### Your assignment
Each line from the one with "Given: Select the 物理攻撃 stat row" through the end of the records below should be transcribed exactly, and each picture should be skipped.

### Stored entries
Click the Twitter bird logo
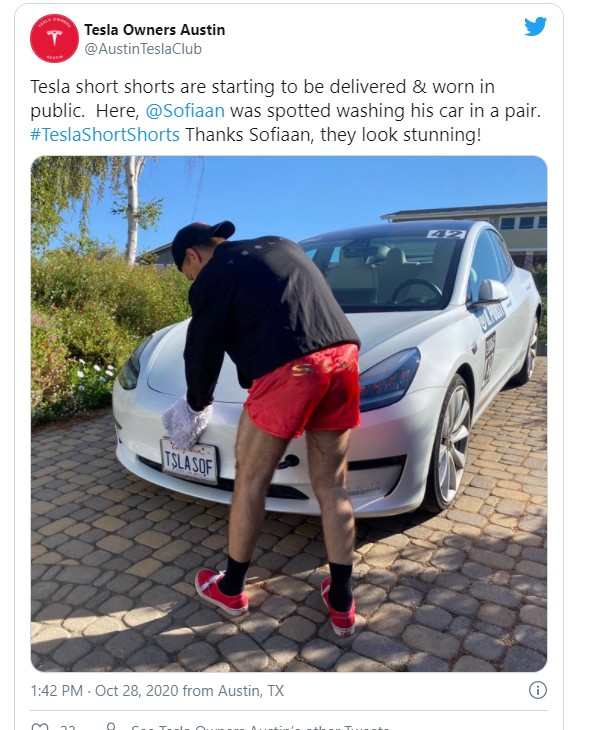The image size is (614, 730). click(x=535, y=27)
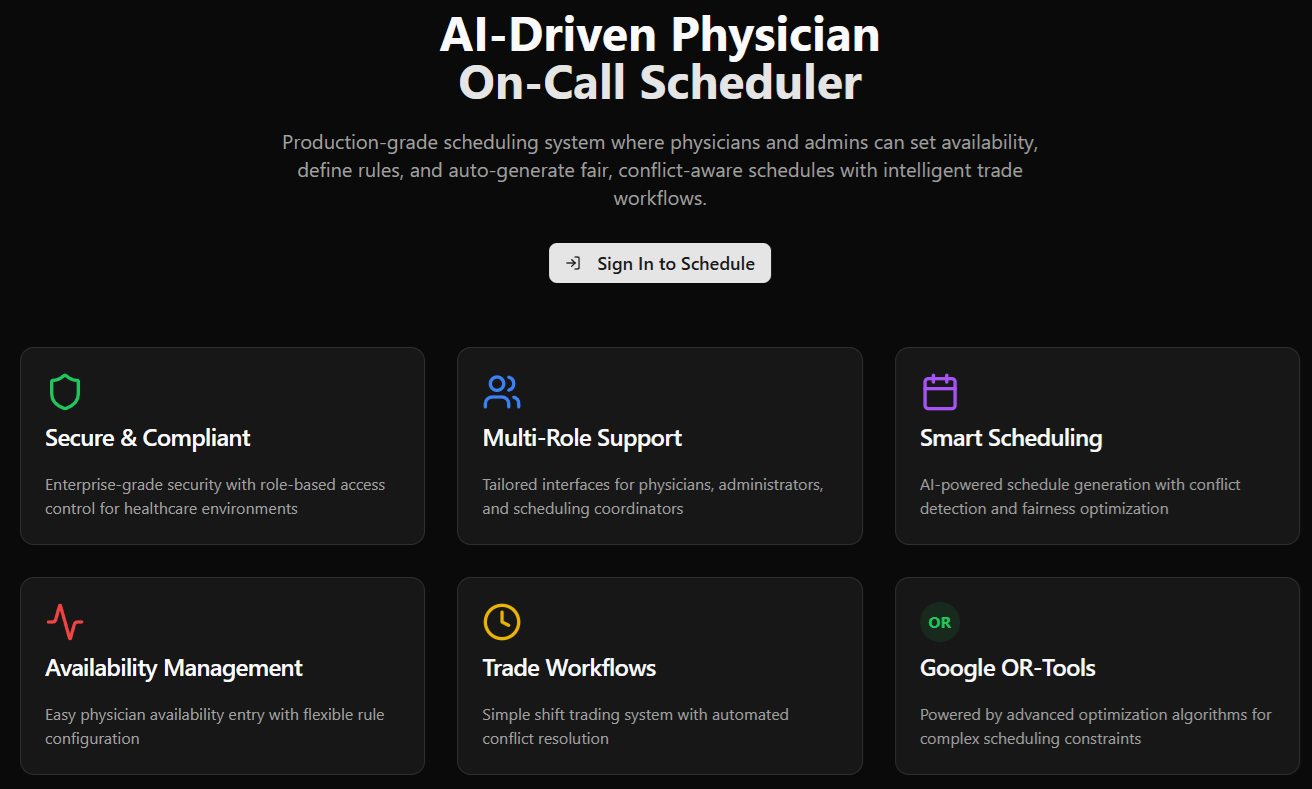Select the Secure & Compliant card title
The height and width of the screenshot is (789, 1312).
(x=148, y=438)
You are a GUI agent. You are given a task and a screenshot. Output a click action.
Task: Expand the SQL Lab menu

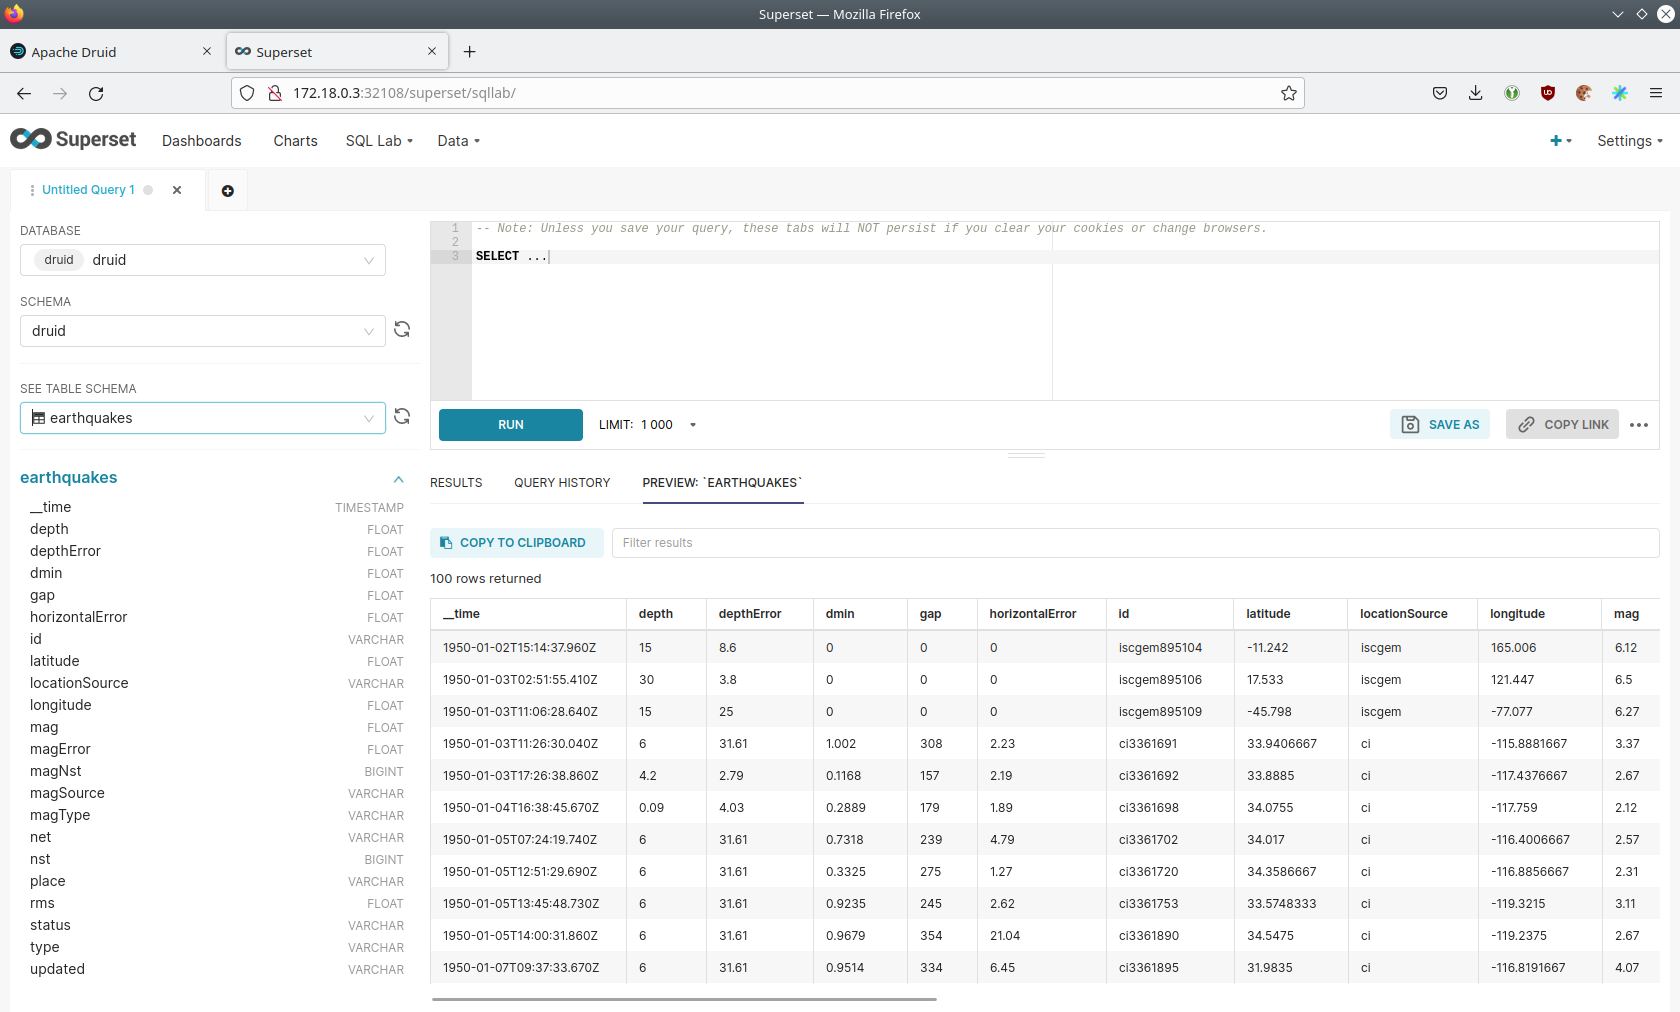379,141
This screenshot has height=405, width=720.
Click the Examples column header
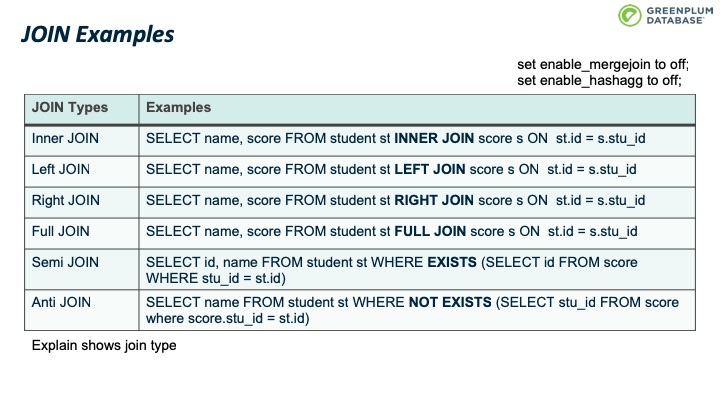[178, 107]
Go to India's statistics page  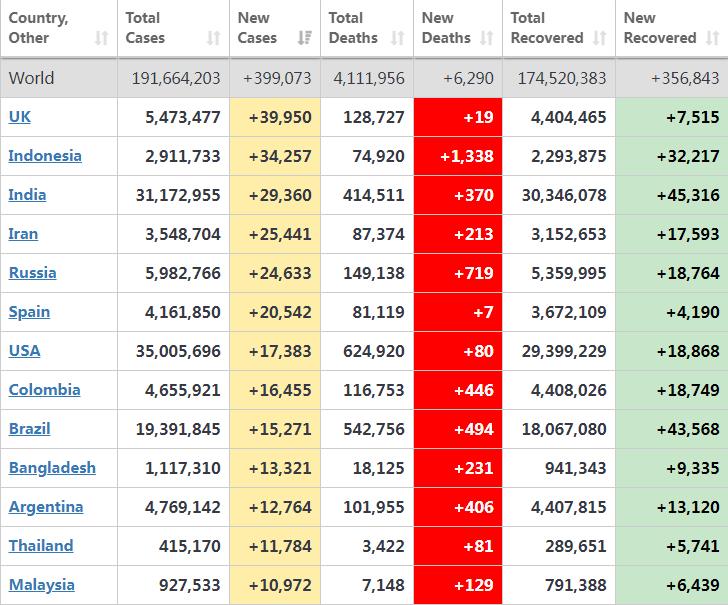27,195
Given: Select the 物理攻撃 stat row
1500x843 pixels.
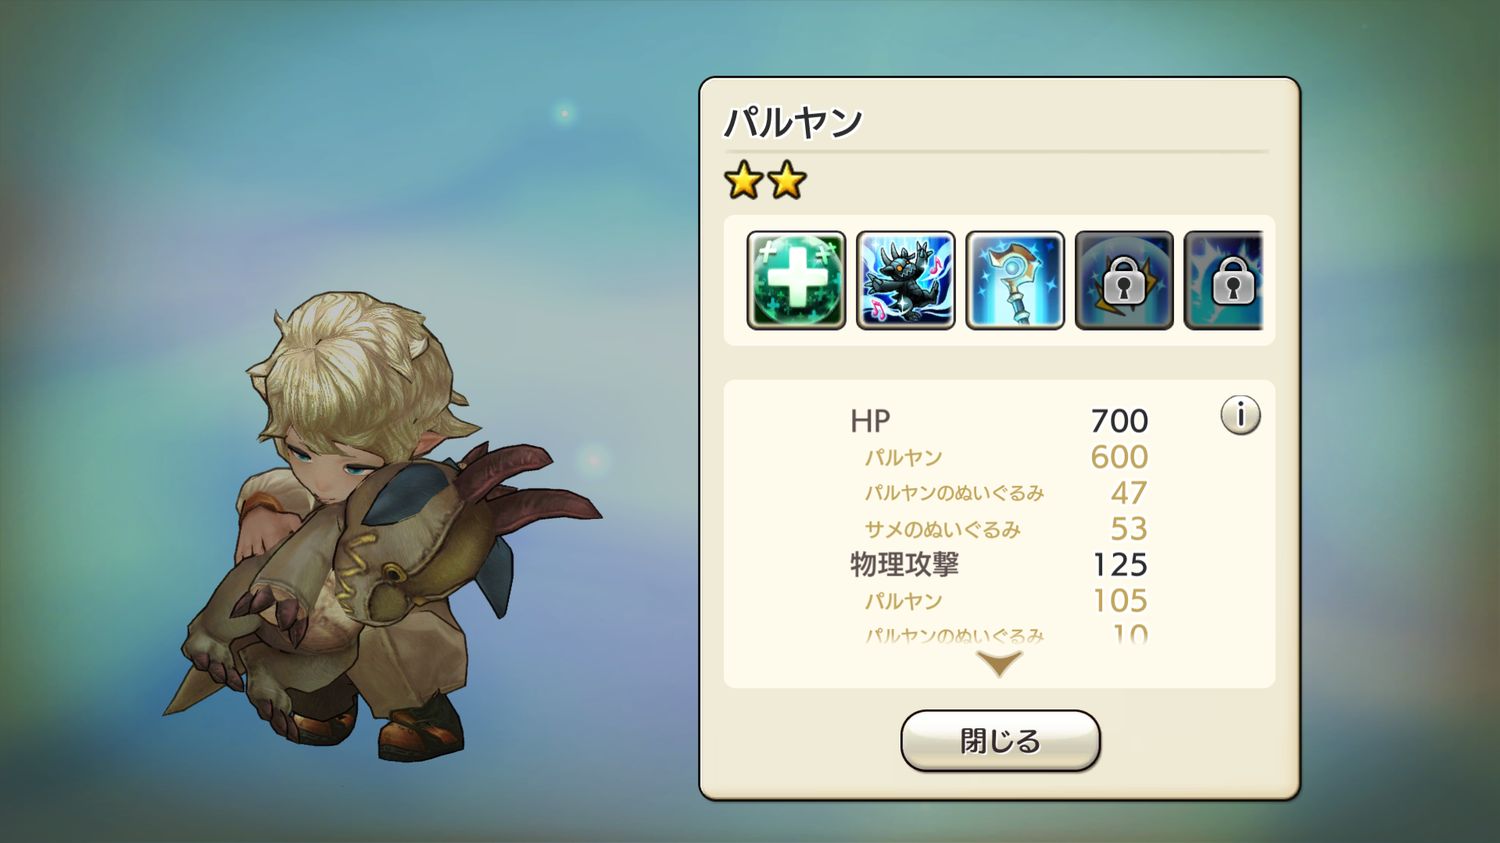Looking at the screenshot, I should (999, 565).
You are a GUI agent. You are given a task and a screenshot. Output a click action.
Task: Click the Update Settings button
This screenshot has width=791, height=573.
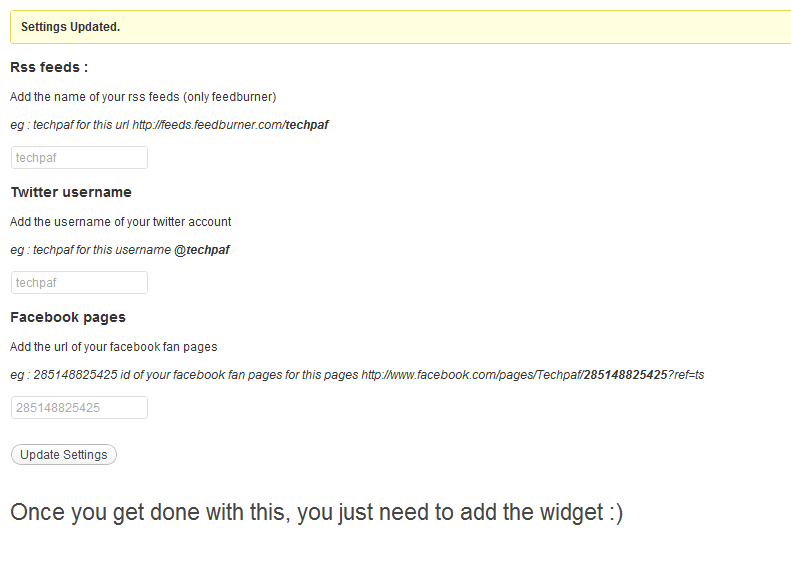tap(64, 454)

### Task output
Given: Select the 物理攻撃 stat row
1500x843 pixels.
Looking at the screenshot, I should (999, 565).
You are a GUI agent. You are given a task and a screenshot. Output a click action.
Task: Click the Update Settings button
This screenshot has width=791, height=573.
tap(64, 454)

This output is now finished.